Then I heard heavy breathing behind me. I assumed a faster party had caught us. Instead, it was John.

In Eldorado Canyon, free soloists on classic moderates are part of the landscape. What surprised me was the route choice. Gambit doesn’t have a walk-off; you must descend via three rappels, or what I can only assume is a harrowing downclimb. That alone is usually enough to deter most soloists.

John and I made small talk. He edged past me—hesitant, shaky—and continued upward. Eventually, he caught up to Tom on the final pitch. Instead of passing, he lingered just below him, watching.

“Oh bro,” he called up, inspecting each placement. “Bomber nut.”

Tom later told me how uncomfortable it made him. If he fell, the “bomber” gear would hold—but he’d almost certainly hit the soloist and knock them both off the wall.

When Tom asked him to move past, John shook his head.

“No bro, I’m good,” he said. “Just mental cruxing.” So he just trailed Tom, eventually passing at an easier section towards the top of the pitch.

Meanwhile, I was down below by myself, staring up at rope disappearing out of sight, as I drifted into that familiar mid-pitch boredom.

Then came a scream

A raw, life-or-death scream.

For no logical reason, my first thought was: Bees! Tom is being stung by bees! Even as the thought formed, I knew it made no sense. It was far more likely he’d dislodged loose rock—or fallen. But the rope never came tight in my device.

Then another scream, this time clearly off to the right.

The final slab of Gambit angles that way, ending at a massive corner system that forms a deep gully between the two summits of Shirt Tail Peak. The gully is a mess of lodged boulders and loose rock. Because it’s Eldorado Canyon, of course, it’s also a route: The Mountaineers Route (5.5). John had been downclimbing it.
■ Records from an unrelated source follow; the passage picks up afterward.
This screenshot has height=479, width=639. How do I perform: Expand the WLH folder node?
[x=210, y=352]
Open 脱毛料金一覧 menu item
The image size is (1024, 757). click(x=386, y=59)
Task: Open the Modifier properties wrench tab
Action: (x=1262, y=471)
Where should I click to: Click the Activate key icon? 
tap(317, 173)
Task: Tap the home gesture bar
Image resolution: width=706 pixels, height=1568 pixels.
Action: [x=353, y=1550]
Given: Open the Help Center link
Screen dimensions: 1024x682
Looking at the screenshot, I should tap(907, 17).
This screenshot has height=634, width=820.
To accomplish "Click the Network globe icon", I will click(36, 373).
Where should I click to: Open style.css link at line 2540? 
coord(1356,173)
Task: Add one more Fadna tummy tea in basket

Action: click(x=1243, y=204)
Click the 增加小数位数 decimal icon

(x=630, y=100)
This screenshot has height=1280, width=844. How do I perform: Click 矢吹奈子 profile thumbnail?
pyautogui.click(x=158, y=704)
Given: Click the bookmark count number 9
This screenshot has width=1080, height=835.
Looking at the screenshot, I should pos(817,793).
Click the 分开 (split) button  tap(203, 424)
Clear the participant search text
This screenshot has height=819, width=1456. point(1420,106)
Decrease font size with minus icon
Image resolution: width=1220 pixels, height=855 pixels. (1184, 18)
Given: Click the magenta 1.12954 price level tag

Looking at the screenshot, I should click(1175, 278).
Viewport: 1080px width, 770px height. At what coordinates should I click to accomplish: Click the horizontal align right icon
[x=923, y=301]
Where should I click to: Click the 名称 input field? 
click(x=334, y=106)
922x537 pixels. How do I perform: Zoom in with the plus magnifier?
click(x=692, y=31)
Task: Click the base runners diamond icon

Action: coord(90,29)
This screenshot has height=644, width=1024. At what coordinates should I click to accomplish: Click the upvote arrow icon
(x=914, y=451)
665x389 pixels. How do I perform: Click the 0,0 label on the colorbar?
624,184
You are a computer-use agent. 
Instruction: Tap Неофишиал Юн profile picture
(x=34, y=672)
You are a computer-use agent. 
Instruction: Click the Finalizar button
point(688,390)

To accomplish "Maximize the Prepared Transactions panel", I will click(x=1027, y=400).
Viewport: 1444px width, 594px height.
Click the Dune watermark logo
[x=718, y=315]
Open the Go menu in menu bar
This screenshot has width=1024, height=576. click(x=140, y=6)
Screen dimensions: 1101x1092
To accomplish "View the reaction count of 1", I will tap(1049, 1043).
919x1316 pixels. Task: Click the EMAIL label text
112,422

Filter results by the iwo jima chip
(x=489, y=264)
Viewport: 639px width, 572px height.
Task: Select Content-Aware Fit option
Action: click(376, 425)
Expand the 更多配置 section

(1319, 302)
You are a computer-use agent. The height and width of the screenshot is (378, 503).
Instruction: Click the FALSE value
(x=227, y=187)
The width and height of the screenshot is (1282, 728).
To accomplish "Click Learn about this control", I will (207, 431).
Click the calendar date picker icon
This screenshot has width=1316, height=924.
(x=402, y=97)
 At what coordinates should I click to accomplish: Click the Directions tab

I spotted him about 20 feet below the saddle of the two summits, dangling from the wall by his leg and screaming. Tom had been watching him from above. He saw a refrigerator-sized block shift, which had pinned John’s ankle against the cliff face, trapping him there. He writhed, grunting, trying to pull free.

When he finally did, the rock came loose, and along with it, several others.

An avalanche of rock followed. Blocks and shards tore down the gully, exploding as they ricocheted into the scree field below. The sound echoed through the canyon like a series of detonations, as dust and debris settled into silence.

I shouted over, asking if he was OK.

No response—just moaning.

“We can come help you!” we yelled. “Just stay there!”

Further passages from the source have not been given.